**Texto para ler:**
>>>>
3 de maio de 2007

Clock goes by… so quickly!

Sete e trinta da amanha e o despertador já tocava. Os olhos, doridos da claridade que invadia o meu quarto, acusavam algum cansaço. Lentamente comecei a habituar-me a luminosidade. Segundos depois acordaram os meus ouvidos fazendo-me aperceber que a rádio tocava uma melancólica musica qualquer. Sentei-me na cama voltei a fechar os olhos, e foi com eles bem fechados que comecei a delinear a minha rotina matinal. Abri os olhos e cheguei-me a porta da minha varanda. Olhei por aquela barreira visível mas transparente. Observei o céu e vi que estava cinzento, triste. A tristeza parece ser contagiante, tão contagiante que a terra não hesitou em usar a gravidade para reclamar de mim uma lágrima. De uma maneira inconsciente transportei-me até à casa de banho. Entrei no duche e cedo percebi que iria ser mais rápido que o habitual, pois a água acusava uma escassez de gás na botija. Com o banho de água morna, despertei o corpo. Dirigi-me ao lavatório para completar a minha higiene. Enquanto esfregava os dentes percebi que só o corpo tinha acordado. A minha cabeça parecia ter ficado no meu quarto. Após a breve passagem pela cozinha, encaminhei-me para o meu quarto, mas no caminho reparei numa foto que se encontrava há anos no mesmo sítio, mas sem saber porquê, só hoje havia reparado nela. Parei um pouco para a observar. Uma foto com mais de uma década e meia, foto essa que incluía quatro pessoas. Ali naquele momento apenas reconhecia duas delas, os meus pais que pareciam inalterados pelo tempo. Do outro lado estavam duas crianças, duas crianças que já não existem, dois rostos muito mudados. Após alguns segundos reconheci-me a mim e ao meu irmão. Sem muito mais tempo para contemplar aquela fotografia, pois o relógio não parava, apressei-me a ir para o meu quarto. A imagem daquela foto não me saia da cabeça.

Enquanto fumava um cigarro na paragem do autocarro voltei a pensar na dita imagem, uma fotografia que já acumulava algum pó na moldura. Senti que o tempo era impiedoso. Veio-me ao pensamento a conclusão que estou apenas a 5 anos de atingir os 30! Poderia ser uma sensação de inevitabilidade mas não, foi uma sensação de alarmante, que me fez perceber que a minha adolescência já vai longe e que ainda não tenho uma vida definida. A ideia de ser um trintão e morar em casa dos meus pais deixou-me apavorado!
<<<<
**Exercício breve 1:**
Reescreve o trecho do texto que abre com as palavras "Enquanto fumava um" e fecha com "pais deixou-me apavorado!", substituindo "cigarro" por "café".

**Entradas fornecidas:**
>>>>
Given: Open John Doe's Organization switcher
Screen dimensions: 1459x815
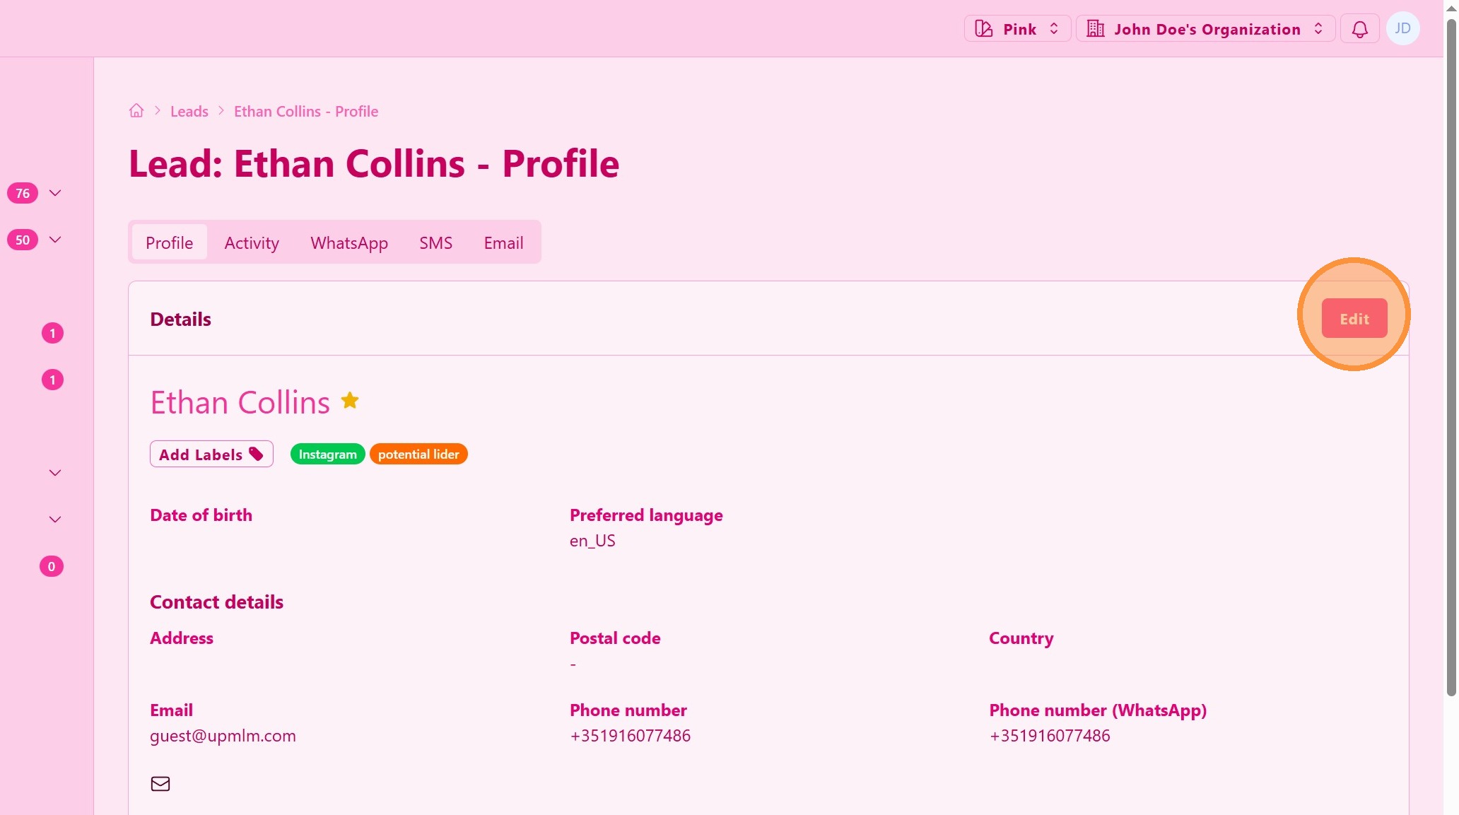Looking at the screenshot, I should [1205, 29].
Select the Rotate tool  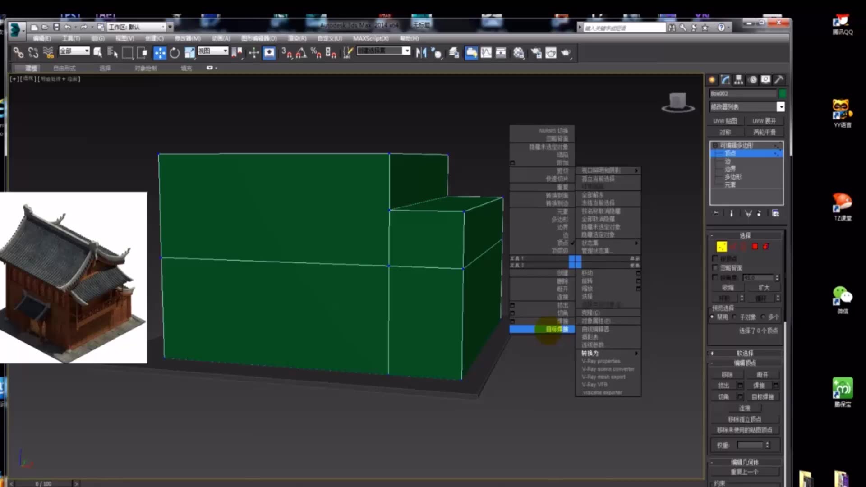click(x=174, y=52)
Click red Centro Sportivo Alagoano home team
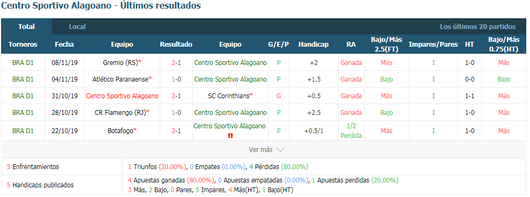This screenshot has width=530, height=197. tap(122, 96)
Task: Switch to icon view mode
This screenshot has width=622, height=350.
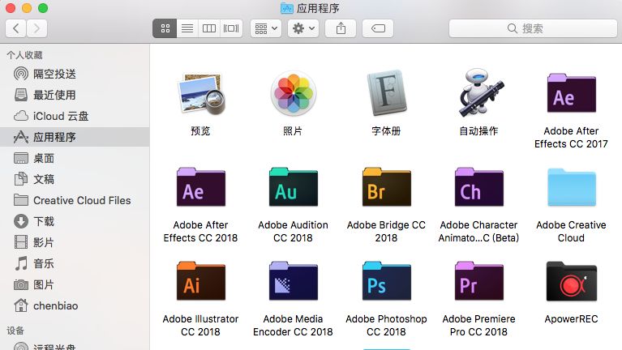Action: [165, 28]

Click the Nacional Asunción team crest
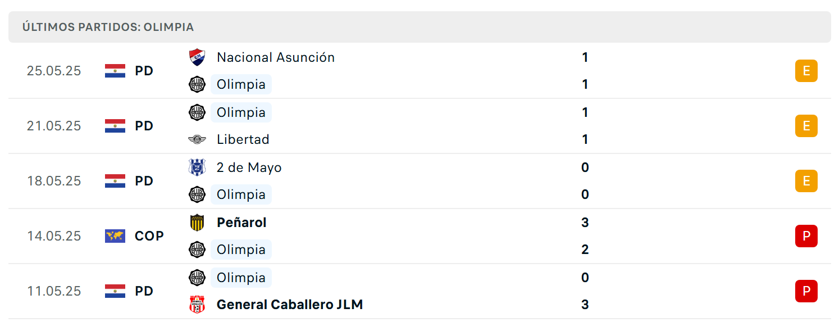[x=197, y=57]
<<<<
**Exercício breve 2:**
Por favor, conta quantas linhas das entradas contêm a palavra "team" e indica apenas esse número.

**Resposta da tarefa 1:**
Enquanto fumava um café na paragem do autocarro voltei a pensar na dita imagem, uma fotografia que já acumulava algum pó na moldura. Senti que o tempo era impiedoso. Veio-me ao pensamento a conclusão que estou apenas a 5 anos de atingir os 30! Poderia ser uma sensação de inevitabilidade mas não, foi uma sensação de alarmante, que me fez perceber que a minha adolescência já vai longe e que ainda não tenho uma vida definida. A ideia de ser um trintão e morar em casa dos meus pais deixou-me apavorado!

**Resposta da tarefa 2:**
2